# HELP!!! Engine is throwing a fit!!



## WanaGTO (Sep 7, 2008)

Today I installed some new plugs and an intake air temperature relocation kit. After installing the kit, my car's first start up was rough for a few seconds and had a strong exhaust smell. The idle jumped around but soon leveled out after letting it sit for a few seconds. I attributed it to the computer adjusting. After that, I took the car for a test run and it seemed to be running really strong. Upon arriving home I turned it off and restarted it to see if it would still have difficulty starting and it didn't but the idle seems a little low and the check engine light is now on...What is going on? Also note that the fans came on shortly after the second start up.....Im really worried!


----------



## GM4life (Mar 18, 2007)

Check over your work.


----------



## 6QTS11OZ (Mar 27, 2005)

I would try disconnecting the battery for a few minutes. I think you should hit the freeway for about a 10-20 minute cruise (not flogging it) and see if the computer adjusts for the new IAT sensor. Worse case scenario is you may have to take it to a tuner and let him make the necessary adjustments if the above fails to help you.


----------



## svede1212 (Nov 1, 2005)

take it to somewhere with a scanner and see what the CEL is. it's more than likely an issue with the IAT relocate. you shouldn't need to get a retune for it. it may have a broken wire or something.


----------

Aim 1
Reproduce the listing lines from the one containing "Click the magnifier" through the end of the listing, both included.

Given data
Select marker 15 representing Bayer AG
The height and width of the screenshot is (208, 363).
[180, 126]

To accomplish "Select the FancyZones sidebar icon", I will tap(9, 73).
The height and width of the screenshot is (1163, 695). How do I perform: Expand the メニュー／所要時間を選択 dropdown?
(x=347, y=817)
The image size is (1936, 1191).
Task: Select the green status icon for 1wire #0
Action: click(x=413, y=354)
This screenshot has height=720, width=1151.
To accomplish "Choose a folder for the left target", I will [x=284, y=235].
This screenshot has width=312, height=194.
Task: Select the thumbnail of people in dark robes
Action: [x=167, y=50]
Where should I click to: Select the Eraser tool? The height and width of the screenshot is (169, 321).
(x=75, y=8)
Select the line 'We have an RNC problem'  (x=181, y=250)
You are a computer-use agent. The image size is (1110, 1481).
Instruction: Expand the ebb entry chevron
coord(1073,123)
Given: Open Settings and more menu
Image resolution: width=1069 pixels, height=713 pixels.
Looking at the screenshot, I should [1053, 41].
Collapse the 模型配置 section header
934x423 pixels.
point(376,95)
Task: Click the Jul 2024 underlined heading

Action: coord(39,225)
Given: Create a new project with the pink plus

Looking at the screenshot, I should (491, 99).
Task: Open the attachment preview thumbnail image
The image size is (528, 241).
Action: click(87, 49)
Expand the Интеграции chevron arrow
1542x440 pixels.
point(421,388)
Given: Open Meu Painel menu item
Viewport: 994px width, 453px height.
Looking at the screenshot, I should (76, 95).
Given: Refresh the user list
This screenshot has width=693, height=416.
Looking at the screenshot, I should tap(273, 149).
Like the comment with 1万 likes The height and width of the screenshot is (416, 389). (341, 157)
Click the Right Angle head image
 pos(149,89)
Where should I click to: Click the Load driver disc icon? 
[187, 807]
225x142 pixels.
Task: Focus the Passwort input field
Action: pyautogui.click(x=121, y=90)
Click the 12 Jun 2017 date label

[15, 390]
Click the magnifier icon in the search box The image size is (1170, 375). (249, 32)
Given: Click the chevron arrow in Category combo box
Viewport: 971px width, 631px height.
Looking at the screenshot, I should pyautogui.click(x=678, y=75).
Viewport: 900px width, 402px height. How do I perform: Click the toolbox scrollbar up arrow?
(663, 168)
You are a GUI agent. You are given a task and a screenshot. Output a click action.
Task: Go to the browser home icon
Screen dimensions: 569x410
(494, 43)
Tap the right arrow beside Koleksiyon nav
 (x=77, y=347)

Aim 2
Answer these questions about the engine thread:
(a) What two things did the original poster install that day?
(b) How long a freeway cruise does 6QTS11OZ suggest?
(c) What does svede1212 say might be broken?

Written response 1
Click the magnifier icon in the search box The image size is (1170, 375). (249, 32)
Given: Click the chevron arrow in Category combo box
Viewport: 971px width, 631px height.
Looking at the screenshot, I should pyautogui.click(x=678, y=75).
Viewport: 900px width, 402px height. How do I perform: Click the toolbox scrollbar up arrow?
(663, 168)
You are a GUI agent. You are given a task and a screenshot. Output a click action.
Task: Go to the browser home icon
Screen dimensions: 569x410
(494, 43)
Tap the right arrow beside Koleksiyon nav
 (x=77, y=347)

Written response 2
(a) New plugs and an intake air temperature relocation kit.
(b) About 10-20 minutes.
(c) A wire.